Top of MATERIAL SHOWN
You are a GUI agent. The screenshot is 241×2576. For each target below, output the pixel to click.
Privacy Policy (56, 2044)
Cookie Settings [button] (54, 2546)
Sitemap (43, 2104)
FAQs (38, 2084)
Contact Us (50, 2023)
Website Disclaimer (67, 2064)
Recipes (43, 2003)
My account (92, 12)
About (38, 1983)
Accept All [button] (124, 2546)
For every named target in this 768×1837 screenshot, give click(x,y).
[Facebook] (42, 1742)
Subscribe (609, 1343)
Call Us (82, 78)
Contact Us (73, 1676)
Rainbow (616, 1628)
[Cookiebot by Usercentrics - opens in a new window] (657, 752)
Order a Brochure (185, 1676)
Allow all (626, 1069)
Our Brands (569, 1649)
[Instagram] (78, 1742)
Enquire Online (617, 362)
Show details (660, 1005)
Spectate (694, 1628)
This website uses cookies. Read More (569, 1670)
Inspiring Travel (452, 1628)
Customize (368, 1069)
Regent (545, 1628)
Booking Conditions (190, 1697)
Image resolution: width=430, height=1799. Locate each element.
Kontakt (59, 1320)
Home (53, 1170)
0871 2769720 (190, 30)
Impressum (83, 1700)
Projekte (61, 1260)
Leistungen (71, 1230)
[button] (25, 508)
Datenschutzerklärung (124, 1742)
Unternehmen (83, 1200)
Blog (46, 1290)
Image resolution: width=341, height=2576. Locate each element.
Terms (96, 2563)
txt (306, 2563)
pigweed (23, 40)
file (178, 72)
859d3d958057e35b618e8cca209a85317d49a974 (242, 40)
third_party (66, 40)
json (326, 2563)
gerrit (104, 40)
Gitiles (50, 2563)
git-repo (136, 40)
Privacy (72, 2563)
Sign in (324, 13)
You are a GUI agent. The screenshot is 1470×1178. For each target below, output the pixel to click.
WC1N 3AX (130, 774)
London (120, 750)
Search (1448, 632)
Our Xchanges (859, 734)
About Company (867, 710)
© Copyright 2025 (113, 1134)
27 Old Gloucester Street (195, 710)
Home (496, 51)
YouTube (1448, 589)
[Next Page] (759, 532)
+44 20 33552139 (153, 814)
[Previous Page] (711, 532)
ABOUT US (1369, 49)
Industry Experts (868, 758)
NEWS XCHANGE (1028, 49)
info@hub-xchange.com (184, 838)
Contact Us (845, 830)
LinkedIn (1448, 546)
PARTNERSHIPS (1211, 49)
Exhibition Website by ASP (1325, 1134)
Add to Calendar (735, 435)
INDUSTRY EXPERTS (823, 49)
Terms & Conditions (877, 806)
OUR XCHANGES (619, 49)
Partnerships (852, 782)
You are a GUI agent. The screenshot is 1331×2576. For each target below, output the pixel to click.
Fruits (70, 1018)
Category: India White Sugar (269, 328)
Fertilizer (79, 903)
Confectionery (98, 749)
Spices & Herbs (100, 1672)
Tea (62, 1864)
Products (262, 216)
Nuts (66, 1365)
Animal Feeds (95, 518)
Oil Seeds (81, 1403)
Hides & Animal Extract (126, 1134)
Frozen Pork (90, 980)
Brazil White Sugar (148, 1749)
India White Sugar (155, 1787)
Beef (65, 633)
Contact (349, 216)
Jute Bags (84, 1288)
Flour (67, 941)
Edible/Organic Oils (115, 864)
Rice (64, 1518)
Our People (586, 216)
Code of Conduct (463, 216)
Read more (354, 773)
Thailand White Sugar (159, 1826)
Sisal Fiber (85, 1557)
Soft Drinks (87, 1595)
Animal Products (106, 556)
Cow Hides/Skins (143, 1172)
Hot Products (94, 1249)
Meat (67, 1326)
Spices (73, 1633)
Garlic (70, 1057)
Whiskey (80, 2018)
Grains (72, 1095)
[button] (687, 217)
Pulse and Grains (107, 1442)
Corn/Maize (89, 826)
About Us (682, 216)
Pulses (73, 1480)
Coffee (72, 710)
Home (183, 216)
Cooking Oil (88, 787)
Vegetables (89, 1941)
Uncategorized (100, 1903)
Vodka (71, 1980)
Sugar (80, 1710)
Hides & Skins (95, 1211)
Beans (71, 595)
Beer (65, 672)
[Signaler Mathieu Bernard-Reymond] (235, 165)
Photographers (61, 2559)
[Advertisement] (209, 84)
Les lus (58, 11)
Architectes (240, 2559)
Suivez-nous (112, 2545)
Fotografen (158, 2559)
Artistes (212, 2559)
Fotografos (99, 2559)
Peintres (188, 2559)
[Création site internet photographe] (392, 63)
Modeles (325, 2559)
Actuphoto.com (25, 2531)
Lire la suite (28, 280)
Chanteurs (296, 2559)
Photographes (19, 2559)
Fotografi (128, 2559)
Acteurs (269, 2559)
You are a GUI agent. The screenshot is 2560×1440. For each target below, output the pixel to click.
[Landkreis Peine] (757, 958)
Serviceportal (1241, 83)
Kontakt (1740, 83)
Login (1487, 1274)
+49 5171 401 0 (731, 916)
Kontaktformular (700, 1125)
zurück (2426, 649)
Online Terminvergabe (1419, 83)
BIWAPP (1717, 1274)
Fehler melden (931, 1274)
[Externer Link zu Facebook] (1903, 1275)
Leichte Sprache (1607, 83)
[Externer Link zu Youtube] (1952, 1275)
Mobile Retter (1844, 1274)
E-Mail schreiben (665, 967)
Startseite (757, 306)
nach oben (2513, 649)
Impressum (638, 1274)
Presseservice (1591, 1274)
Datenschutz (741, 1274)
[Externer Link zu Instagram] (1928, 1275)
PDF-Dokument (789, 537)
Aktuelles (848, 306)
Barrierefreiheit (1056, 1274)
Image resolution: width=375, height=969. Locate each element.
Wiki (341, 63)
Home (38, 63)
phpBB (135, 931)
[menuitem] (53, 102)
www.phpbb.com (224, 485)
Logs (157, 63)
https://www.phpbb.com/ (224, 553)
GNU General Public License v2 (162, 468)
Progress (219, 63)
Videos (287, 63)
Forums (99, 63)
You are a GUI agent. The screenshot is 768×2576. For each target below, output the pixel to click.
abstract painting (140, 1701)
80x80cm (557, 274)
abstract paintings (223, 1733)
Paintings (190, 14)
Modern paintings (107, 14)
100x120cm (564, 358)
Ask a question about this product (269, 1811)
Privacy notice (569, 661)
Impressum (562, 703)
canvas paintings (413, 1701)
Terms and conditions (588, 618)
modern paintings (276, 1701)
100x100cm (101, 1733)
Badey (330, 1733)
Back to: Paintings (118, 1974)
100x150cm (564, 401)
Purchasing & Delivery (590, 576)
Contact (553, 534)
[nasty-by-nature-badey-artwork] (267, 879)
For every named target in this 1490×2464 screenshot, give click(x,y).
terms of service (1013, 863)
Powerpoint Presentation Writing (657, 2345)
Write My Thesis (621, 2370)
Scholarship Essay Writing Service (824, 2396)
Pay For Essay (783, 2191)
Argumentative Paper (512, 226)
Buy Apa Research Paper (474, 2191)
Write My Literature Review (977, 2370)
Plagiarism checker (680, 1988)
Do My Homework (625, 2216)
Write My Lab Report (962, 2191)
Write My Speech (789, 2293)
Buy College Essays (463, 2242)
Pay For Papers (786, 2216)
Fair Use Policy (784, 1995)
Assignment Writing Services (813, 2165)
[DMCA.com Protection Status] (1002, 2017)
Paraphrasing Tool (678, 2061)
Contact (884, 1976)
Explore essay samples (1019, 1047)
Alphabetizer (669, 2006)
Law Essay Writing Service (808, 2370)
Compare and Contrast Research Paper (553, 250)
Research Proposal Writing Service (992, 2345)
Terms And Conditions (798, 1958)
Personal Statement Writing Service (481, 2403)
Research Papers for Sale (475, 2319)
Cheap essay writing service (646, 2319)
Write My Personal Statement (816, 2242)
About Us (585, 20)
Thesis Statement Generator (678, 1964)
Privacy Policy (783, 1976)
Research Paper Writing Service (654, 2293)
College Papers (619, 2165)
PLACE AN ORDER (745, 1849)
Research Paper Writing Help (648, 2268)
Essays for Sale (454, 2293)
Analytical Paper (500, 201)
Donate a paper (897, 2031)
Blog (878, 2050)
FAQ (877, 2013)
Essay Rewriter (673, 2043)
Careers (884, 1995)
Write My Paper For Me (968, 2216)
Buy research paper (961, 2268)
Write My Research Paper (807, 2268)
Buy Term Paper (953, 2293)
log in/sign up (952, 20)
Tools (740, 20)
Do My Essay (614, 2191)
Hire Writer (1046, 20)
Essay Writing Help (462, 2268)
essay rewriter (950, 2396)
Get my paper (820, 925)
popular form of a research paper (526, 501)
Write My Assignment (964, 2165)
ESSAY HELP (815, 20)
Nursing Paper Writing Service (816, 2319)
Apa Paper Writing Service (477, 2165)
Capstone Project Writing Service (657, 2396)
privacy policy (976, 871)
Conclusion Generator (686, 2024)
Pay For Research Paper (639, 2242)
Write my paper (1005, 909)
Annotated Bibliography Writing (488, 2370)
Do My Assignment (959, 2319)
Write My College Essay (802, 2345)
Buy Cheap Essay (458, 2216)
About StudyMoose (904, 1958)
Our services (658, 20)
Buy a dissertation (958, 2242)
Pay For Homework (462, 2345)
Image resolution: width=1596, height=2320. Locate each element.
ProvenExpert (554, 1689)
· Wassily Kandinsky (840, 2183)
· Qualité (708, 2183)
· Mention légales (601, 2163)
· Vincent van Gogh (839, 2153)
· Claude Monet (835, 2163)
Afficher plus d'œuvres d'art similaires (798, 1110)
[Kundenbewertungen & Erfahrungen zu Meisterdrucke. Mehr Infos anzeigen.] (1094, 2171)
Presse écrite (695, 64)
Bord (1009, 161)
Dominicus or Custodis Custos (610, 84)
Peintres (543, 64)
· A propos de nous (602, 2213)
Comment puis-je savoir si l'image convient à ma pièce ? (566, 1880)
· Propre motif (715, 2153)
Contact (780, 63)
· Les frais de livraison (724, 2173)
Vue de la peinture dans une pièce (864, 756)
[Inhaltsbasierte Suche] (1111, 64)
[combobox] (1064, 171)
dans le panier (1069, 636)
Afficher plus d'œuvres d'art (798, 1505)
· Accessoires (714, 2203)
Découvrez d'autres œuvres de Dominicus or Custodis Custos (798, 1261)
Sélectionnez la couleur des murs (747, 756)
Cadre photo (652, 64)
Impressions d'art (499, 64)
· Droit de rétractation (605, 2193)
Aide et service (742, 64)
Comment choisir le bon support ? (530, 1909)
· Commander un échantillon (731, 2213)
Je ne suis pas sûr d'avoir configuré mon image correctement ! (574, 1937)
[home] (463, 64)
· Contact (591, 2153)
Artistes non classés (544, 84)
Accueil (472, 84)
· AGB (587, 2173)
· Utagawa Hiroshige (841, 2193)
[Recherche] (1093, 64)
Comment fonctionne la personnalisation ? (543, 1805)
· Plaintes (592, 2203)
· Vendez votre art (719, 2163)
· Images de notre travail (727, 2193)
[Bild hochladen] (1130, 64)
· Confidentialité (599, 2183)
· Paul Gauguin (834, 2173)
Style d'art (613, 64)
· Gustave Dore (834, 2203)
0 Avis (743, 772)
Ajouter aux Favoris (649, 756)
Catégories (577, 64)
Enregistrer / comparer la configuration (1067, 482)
Bottom of MATERIAL SHOWN
Which lines above contain the word "White"? Copy all of them.

Category: India White Sugar (269, 328)
Brazil White Sugar (148, 1749)
India White Sugar (155, 1787)
Thailand White Sugar (159, 1826)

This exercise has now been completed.